Só o meu é o caminho do
meio.
Já que só a mim me vejo ali.
Nem a direita, ou a esquerda, ou ao alto, ou abaixo, outrem vejo eu...
O caminho do meio é ermo.
Nem o tabaco de Buko, nem o legado de Buda.
É caminho que não se trilha
trilha que não se abriu...
nem os bebês cor de rosa
nem as rosas do tango cálido!
Melancólico até é
e não...
Já que aporta minha alegria caduca
de quem está cabeluda de saber
que não se tem mais a se tirar do mundo,
por ninguém que esteja vivo, pisando sobre o planeta...
É solitário, mas não é só - ou o contrário, sei lá...
Tem a sombra amiga e perigosa das minhas convicções nada inflexíveis,
no entanto fartas de conhecer que não há grande margem pra mudar segundo se pensa
dos outros lados onde transitam os demasiado crédulos, que se dão ao desfrute da demasiada ilusão!
O verdadeiro caminho do meio, não aporta o equilíbrio dos buscadores, nem a descompensação dos viciados...
Distingue-se diametralmente desse outro de que tanto falam os compassivos, no uso da mesma expressão...
E ainda mais daquele que leva ao abismo como a um troféu, na penumbra virulenta dos literatos malditos...
O meu caminho, que é deveras o único do meio, mas mesmo por isso, nunca exatamente no estrito meio,
não tem gurus, equilíbrio, distúrbios sérios, ou decadência romantizada...
Apenas uma parca temperança, inerente ao caminhar só, e se saber parte do solo massageado pelos próprios passos descalços!!!
Ele não oferece álcool, drogas, tabaco, nem prasada vegana com água de mina.
Não se caminha nele, sensual, a meia luz...
Tampouco na treva ou no sol amigo.
Nele incidem-se luzes em ângulos indecifráveis e também isso, não se escreve ou tem a menor relevância... Algo corriqueiro perceptível a ideias menos retóricas!

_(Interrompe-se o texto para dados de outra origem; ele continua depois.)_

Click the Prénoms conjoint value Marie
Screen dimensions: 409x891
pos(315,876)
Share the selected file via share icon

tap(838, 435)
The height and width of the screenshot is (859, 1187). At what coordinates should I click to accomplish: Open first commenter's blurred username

Nele, não caminho abaixo da linha da miséria, nem no meio, nem acima, ou nas alturas.... Apenas no que o dia oferta ou não, quando extraio dele o sumo com certo cuidado pelo espaço de minhas criações ou desideias. E mesmo em respeito ao peito do dia - menos para que não lhe mame tudo, do que para que reste bonança pra mais uns passos de vida!
Sim, tem atalhos e clareiras para lidar com as tipicidades dos caminhos dos outros...

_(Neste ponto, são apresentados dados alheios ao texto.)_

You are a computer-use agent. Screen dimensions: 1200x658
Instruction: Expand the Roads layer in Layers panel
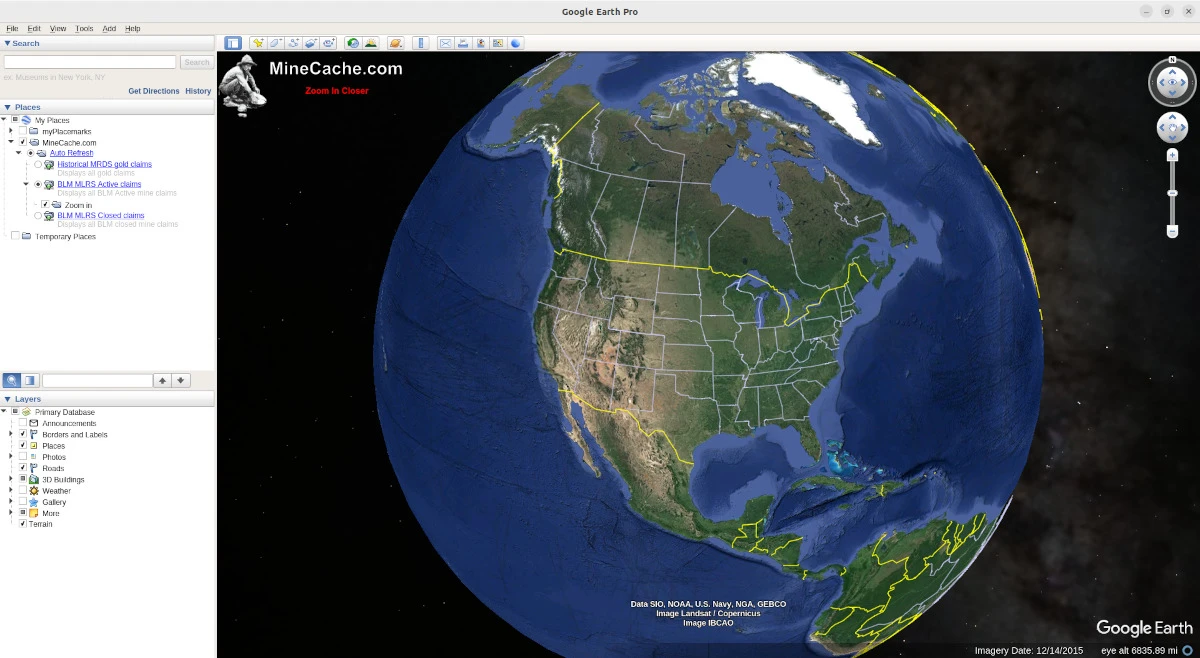[x=10, y=467]
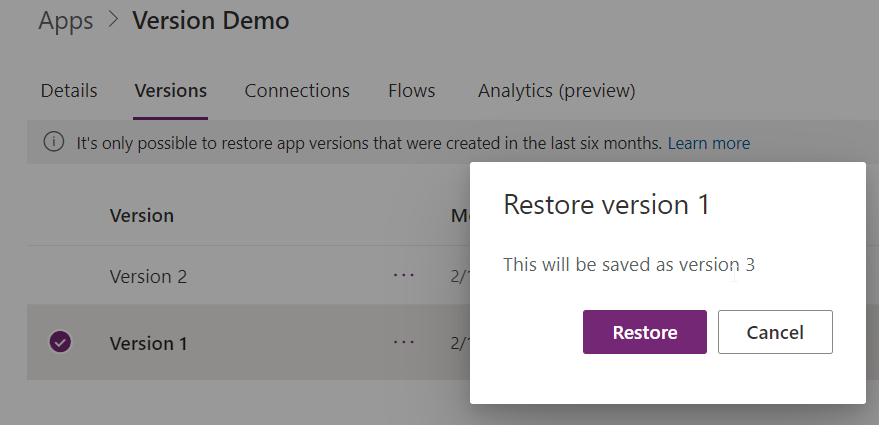
Task: Confirm with the purple Restore button
Action: [x=645, y=332]
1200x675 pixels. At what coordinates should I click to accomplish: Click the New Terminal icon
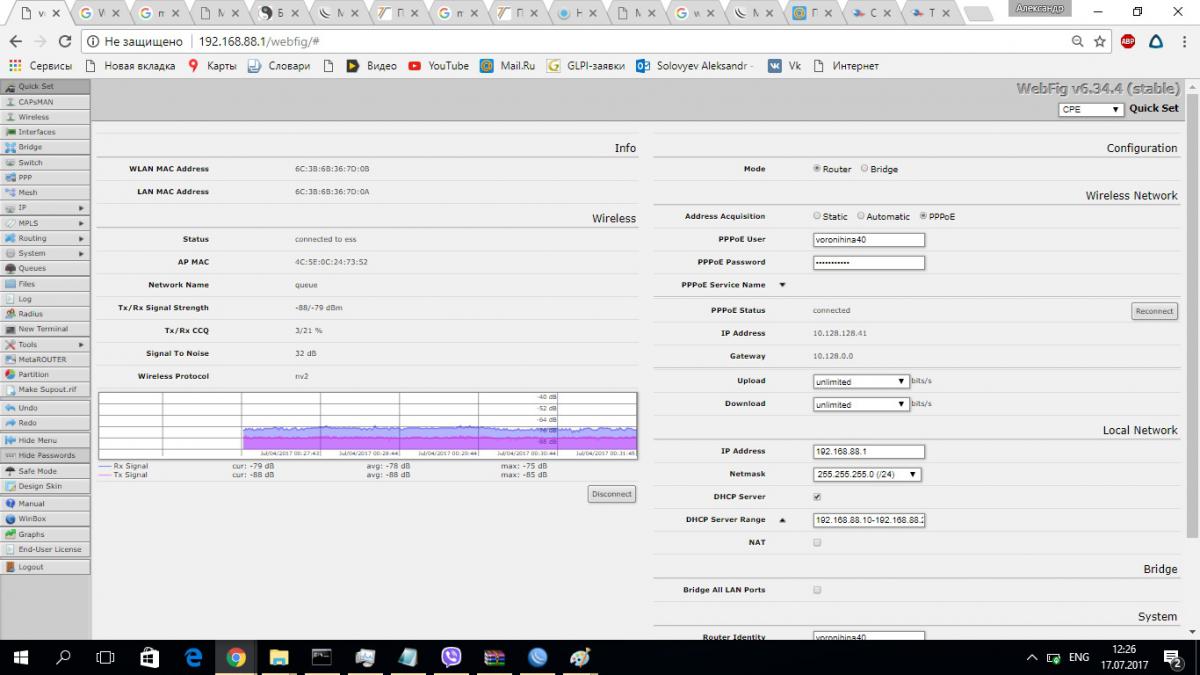(9, 329)
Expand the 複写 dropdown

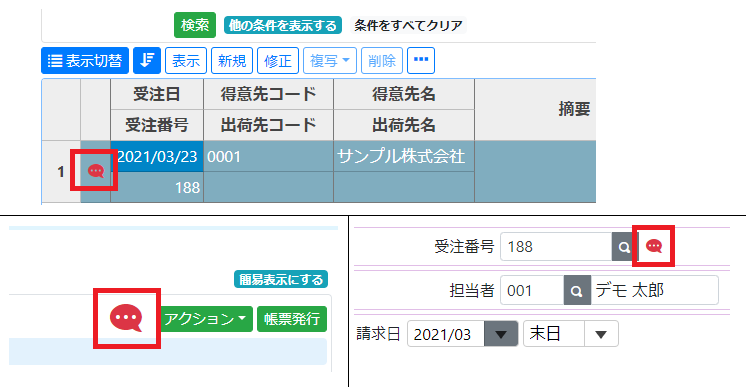(330, 60)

Pra berrar, meditar de lilás, dançar como serpente, gargalhar vulgarmente, lutar causa perdida...
Só que na hora de retomar a trilha, não é nada, nem disso, nem daquilo...
É apenas a potência de ser lá o que seja ou decida - pontualmente.
Nesse caminho nada tenho, só que nem chego a ser quem não possui coisa alguma. Carrego e largo pela estrada, matéria de outros tempos, lembranças dos agoras e vazios cheios de tempo algum... Num valor financeiro total, tão módico, quanto ininferível!
No meu caminho só - o único onde outros não transmitam, nunca vi deixar de ser velho ou criança... Como nunca vi ser cafona como um adolescente, ou insosso como um adulto...
Como sei que é do meio?
Primeiro porque não existe meio efetivamente - só isso já trás ideia de meio, né, algo não efetivo? Depois, porque os caminhos dos outros distribuem-se em quase igual quantidade à direita, a esquerda, acima e abaixo do meu...
E as demais estradas seguem com seus guetos, causas, drogas, receitas, guias, máximas, classes, equilíbrio, loucura.
Acho até bonito de fora, assim como na hora da visita...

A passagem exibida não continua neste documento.